На парад Военной недели я поехала в субботу днем, часа в четыре, с несколькими девочками из больницы и тремя офицерами-беркширцами. Нам хотелось посмотреть парад и послушать военный оркестр — гвоздь всей недели. И еще предстояли финальные встречи боксеров и борцов. Боксеры почти все были англичане, а борцы — индийцы из одного из индийских полков. Одна девочка заявила: «Нет, этих я смотреть не желаю», и мы пошли на бокс и поглядели, как наши солдатики расквашивают друг другу физиономии. А потом двинулись в чайный павильон. Парад должен был начаться в 5.30. Ничего подобного этому чайному павильону я в жизни не видела. Полно цветов. Длинные столы под белоснежными скатертями. Серебряные самовары. Мороженое, взбитые сливки, желе, бисквит с кремом. Один из наших мальчиков сказал, что это «какой-нибудь туземец-подрядчик расстарался и заработает на этом хороший куш». Так оно, наверно, и было, и это сразу отмело представление, будто только англичане едят досыта, хоть и не отмело представления о том, как дома, в Англии, они бегают из магазина в магазин со своими мизерными продовольственными книжками. И не отмело мысли о всех тех, кого не пустили в павильон — не потому что у них не хватило денег на билет, а потому, что этот павильон был «Только для офицеров и их гостей». Там было несколько индианок, жен индийских офицеров, но огромное большинство физиономий были белые, если не считать слуг, которые с ног сбивались, стараясь обслужить всех сразу. А «офицеры» — это был только деликатный синоним для слова «европейцы», потому что там хватало и штатских с женами, но белых, таких, как комиссар и несколько человек, которых я узнала, потому что они бывали у Лили, — преподаватели или служащие Британско-индийского электрозавода.

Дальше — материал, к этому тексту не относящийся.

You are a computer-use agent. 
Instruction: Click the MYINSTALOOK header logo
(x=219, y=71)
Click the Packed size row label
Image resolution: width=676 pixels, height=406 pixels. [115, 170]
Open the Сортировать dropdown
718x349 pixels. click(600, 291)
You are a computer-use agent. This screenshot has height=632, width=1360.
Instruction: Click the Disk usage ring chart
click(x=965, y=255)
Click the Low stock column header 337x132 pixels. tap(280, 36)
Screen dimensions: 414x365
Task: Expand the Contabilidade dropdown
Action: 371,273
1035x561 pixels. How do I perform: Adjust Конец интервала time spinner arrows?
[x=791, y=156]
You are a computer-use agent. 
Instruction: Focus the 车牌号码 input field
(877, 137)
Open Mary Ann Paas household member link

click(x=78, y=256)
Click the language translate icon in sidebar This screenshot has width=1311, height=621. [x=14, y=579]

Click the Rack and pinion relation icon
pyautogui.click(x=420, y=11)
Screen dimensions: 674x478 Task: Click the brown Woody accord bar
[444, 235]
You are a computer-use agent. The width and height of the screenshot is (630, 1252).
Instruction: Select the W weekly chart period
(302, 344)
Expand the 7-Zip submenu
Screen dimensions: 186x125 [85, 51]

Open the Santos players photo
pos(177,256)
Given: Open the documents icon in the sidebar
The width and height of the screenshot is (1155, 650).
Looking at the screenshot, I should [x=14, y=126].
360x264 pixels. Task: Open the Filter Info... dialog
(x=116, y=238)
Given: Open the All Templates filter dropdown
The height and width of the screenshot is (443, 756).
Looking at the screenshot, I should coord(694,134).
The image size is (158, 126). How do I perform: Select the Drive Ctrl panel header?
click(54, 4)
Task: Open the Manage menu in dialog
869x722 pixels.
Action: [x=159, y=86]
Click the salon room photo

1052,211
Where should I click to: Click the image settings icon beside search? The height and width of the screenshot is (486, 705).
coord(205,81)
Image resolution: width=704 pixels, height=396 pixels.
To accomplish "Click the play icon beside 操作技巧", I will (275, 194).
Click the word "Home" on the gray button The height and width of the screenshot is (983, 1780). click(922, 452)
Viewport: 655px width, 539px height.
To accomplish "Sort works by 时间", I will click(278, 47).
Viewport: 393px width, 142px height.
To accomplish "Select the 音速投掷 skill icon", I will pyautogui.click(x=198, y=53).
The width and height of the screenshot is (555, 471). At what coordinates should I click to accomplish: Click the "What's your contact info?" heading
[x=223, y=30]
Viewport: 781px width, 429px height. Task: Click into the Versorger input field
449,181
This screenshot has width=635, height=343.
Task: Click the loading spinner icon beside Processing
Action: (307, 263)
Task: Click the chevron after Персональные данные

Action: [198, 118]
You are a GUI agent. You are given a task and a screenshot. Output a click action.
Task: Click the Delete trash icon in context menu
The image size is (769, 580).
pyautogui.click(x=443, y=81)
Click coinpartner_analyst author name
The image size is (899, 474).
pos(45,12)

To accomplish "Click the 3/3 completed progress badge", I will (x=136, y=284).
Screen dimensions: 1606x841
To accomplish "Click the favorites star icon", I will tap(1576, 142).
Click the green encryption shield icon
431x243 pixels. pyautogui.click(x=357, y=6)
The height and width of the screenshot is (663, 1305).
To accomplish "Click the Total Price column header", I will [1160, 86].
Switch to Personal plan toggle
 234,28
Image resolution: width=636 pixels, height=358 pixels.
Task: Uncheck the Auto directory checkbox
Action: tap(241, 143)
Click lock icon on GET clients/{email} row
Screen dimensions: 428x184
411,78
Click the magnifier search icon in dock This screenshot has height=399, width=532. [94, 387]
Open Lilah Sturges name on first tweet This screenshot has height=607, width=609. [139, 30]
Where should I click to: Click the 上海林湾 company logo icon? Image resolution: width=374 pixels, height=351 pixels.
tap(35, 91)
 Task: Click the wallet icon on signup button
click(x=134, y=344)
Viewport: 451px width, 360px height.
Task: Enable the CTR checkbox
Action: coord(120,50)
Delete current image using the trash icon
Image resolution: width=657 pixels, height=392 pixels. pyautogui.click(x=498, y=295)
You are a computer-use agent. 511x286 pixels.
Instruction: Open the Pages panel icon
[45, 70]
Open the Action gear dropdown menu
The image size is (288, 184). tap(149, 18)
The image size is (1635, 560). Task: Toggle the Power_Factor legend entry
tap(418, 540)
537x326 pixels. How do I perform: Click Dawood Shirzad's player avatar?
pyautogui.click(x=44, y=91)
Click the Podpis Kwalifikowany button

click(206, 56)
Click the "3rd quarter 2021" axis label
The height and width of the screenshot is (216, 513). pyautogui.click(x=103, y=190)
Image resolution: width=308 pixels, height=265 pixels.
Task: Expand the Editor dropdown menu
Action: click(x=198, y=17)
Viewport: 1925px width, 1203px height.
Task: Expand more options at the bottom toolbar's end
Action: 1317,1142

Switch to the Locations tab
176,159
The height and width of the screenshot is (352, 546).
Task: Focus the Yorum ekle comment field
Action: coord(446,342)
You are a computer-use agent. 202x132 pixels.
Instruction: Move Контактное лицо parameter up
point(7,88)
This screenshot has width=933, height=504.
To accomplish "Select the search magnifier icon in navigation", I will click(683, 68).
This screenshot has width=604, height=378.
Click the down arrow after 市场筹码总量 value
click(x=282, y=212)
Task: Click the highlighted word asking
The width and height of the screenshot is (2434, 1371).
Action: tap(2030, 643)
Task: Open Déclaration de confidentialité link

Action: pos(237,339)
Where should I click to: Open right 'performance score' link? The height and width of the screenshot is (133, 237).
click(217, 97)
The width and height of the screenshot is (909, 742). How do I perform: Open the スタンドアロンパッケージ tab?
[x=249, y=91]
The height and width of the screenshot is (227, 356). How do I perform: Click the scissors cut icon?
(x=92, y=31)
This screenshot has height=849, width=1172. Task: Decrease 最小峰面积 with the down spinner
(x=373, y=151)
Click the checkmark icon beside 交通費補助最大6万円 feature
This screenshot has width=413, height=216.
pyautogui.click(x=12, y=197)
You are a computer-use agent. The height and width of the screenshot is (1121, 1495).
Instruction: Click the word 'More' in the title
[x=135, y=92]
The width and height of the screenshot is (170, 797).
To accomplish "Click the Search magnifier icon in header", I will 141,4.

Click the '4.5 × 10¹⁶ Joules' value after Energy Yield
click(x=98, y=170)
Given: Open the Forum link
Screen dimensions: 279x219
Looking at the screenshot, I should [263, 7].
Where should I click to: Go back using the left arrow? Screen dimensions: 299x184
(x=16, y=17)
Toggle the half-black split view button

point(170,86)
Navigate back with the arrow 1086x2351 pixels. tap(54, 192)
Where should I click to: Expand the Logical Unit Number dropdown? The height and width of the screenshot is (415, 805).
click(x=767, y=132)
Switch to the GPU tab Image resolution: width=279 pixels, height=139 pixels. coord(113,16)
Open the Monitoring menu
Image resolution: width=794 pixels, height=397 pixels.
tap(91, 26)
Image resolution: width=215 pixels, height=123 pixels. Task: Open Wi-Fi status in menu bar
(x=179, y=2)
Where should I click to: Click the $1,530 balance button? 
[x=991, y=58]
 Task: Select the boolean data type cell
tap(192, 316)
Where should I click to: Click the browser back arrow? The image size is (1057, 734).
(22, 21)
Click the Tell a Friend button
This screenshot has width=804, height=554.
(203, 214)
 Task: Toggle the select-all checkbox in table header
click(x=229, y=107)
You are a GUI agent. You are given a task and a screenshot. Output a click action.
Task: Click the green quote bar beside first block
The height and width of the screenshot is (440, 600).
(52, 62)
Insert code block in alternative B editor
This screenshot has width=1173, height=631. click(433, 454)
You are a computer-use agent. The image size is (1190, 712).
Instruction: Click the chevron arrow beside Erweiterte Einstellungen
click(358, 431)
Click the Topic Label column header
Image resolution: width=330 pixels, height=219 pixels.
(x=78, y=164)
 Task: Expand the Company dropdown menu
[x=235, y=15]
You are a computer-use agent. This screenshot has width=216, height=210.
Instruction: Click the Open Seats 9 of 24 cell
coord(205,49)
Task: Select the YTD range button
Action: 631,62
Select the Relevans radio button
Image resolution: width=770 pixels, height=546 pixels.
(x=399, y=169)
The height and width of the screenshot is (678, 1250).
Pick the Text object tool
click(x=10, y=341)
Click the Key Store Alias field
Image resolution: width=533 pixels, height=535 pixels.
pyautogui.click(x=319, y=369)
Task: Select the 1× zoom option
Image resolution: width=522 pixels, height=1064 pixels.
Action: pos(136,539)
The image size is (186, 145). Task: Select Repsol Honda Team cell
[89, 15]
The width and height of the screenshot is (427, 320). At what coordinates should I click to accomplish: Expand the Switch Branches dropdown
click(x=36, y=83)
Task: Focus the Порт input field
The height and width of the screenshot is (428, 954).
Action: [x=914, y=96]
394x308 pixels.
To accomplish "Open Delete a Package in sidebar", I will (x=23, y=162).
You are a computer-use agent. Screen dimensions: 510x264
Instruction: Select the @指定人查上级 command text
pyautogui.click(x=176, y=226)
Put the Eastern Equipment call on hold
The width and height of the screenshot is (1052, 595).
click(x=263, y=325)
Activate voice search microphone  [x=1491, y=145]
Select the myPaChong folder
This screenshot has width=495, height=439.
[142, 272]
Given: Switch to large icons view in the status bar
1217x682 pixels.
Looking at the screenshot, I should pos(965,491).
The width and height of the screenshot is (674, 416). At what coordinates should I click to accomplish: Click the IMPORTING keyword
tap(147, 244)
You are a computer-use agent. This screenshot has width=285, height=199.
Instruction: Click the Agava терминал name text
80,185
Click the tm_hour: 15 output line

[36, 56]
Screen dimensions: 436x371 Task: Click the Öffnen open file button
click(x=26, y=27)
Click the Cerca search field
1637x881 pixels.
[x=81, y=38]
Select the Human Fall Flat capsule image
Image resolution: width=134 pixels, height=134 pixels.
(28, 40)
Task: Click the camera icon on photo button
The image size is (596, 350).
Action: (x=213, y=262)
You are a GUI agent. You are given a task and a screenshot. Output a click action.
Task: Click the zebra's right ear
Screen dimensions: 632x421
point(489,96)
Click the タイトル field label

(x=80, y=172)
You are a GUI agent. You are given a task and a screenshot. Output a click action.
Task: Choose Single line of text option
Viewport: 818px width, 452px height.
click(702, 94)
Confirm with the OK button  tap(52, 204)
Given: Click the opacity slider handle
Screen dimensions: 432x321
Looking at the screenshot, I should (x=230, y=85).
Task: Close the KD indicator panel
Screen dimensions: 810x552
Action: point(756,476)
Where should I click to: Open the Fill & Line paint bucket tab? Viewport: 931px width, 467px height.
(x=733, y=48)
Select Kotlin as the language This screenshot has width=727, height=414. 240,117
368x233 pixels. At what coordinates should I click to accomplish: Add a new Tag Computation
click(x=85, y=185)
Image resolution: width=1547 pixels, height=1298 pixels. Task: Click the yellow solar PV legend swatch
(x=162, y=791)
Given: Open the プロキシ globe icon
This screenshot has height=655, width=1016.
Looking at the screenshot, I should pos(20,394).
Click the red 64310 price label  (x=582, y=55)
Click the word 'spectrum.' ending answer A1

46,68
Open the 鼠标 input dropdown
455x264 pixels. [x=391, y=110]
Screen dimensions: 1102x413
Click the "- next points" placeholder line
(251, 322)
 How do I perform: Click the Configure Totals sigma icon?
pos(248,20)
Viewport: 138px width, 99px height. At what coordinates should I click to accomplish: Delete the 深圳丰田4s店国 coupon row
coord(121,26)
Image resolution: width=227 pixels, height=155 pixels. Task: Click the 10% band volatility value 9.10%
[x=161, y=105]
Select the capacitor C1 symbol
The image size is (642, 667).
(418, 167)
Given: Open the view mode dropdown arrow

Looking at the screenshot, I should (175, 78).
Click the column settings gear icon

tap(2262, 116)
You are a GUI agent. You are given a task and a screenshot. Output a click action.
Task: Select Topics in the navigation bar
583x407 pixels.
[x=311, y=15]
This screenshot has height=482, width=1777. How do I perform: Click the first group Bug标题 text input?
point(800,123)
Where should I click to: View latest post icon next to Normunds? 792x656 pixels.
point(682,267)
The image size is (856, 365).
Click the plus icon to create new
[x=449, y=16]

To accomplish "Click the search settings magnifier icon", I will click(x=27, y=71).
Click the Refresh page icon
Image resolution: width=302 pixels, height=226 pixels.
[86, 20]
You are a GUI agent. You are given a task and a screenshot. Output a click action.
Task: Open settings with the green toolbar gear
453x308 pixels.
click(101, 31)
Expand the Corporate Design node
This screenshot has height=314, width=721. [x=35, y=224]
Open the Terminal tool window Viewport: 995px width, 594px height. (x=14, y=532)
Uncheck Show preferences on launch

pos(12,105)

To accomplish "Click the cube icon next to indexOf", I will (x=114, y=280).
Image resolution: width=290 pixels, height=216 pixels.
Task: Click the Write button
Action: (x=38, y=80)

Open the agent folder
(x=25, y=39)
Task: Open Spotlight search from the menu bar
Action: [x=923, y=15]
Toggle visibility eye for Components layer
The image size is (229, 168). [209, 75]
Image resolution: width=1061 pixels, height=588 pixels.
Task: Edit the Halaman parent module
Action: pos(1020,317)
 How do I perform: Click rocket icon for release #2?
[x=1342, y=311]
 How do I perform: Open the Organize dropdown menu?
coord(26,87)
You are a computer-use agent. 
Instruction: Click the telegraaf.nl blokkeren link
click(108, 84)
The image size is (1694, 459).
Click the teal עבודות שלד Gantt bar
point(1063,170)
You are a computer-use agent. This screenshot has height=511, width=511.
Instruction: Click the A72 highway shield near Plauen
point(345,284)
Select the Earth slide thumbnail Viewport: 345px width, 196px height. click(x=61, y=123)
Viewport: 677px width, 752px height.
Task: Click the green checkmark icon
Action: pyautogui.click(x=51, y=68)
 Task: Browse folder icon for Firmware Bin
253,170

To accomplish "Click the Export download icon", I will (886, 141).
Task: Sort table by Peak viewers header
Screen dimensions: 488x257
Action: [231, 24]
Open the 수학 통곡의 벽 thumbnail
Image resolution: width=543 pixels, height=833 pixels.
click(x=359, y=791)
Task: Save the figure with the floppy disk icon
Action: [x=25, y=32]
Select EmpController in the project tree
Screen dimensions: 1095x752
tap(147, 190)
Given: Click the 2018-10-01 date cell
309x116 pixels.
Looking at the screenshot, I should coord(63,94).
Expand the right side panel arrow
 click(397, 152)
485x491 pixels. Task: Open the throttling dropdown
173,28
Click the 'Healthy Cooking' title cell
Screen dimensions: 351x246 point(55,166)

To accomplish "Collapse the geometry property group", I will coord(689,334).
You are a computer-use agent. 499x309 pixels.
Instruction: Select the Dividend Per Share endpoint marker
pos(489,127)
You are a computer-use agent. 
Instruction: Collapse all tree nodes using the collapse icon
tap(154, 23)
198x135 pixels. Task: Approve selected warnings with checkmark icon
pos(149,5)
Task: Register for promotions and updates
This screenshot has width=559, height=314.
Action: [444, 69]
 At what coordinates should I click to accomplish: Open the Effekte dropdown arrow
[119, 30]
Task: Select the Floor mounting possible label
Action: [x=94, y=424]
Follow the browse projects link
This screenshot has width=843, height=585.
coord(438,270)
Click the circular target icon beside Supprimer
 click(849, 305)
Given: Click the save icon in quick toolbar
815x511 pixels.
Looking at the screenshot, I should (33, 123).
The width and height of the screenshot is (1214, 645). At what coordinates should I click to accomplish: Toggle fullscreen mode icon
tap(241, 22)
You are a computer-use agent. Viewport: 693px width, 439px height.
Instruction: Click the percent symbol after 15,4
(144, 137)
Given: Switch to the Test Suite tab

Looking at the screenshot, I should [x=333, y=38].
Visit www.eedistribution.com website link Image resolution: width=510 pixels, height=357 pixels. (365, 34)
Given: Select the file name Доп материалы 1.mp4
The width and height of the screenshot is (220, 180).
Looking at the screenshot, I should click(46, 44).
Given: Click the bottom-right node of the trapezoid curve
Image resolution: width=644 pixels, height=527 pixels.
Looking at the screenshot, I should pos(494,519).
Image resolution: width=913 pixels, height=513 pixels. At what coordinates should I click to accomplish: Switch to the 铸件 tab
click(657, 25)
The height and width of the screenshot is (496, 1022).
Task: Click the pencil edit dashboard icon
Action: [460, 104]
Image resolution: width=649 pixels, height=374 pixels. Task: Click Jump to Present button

Мистер Уайт стоя разговаривал с командиром бригады и окликнул меня: «Привет, мисс Мэннерс. С бригадиром Ридом вы, кажется, знакомы?» Почему это было мне так приятно? Потому что наши мальчики сразу вытянулись в струнку, а девочки напустили на себя самый невинный вид. Оказалось, что бригадир Рид раньше служил в Пинди и видел нас на каком-то приеме, но помнили мы друг друга лишь очень смутно. Он справился о тебе, потом Уайт спросил: «Как Лили?», я ответила: «Лучше некуда» — и почувствовала, что отомщена и уже не считаюсь в нашем кружке странной девушкой, которая живет у «этой индианки». Ну еще бы. Хоть она и была «этой индианкой», сам комиссар назвал ее Лили! Меня взяла досада, потому что Уайт не спросил: «А где Лили?» Он сам знал, что едва ли увидит ее в этом павильоне, а значит, она вообще не приехала на майдан, потому что пить чай «в соседнем павильоне» не захочет.